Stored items
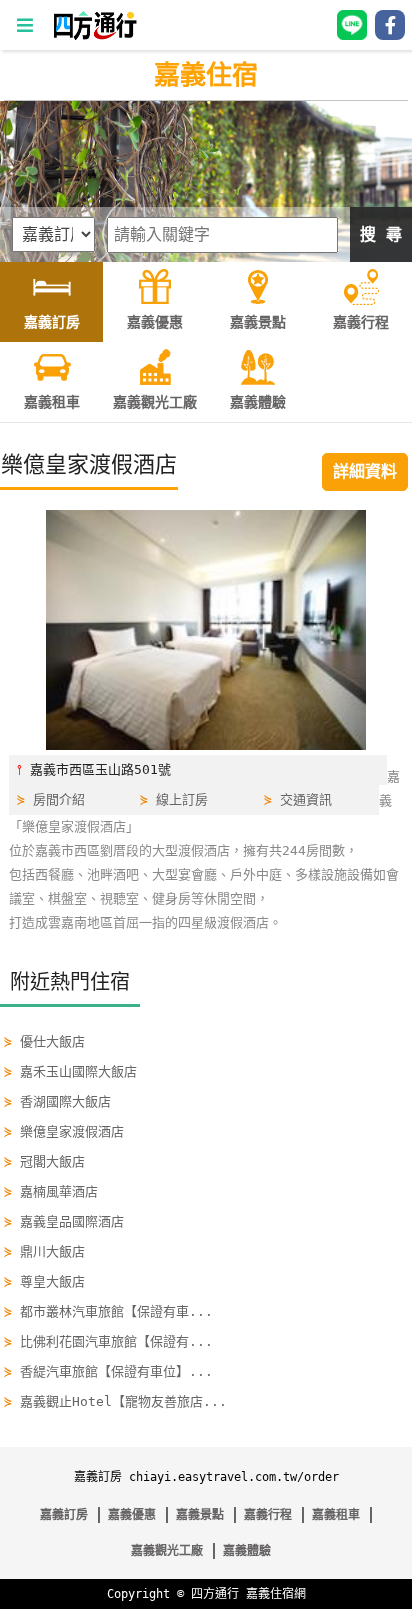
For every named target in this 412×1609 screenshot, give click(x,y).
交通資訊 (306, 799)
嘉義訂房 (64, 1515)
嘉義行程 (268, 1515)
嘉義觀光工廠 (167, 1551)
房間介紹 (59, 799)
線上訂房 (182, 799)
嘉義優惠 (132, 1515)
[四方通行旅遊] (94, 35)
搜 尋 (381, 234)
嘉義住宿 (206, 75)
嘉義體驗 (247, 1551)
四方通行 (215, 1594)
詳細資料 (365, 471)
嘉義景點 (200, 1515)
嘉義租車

**WORK ITEM:**
Every record above should be written out again exactly; the pictures stay out of the copy.

**RESPONSE TO THE EXERCISE:**
For every named target in this 412×1609 screenshot, give click(x,y).
交通資訊 (306, 799)
嘉義訂房 (64, 1515)
嘉義行程 (268, 1515)
嘉義觀光工廠 (167, 1551)
房間介紹 (59, 799)
線上訂房 (182, 799)
嘉義優惠 (132, 1515)
[四方通行旅遊] (94, 35)
搜 尋 (381, 234)
嘉義住宿 (206, 75)
嘉義體驗 (247, 1551)
四方通行 (215, 1594)
詳細資料 (365, 471)
嘉義景點 (200, 1515)
嘉義租車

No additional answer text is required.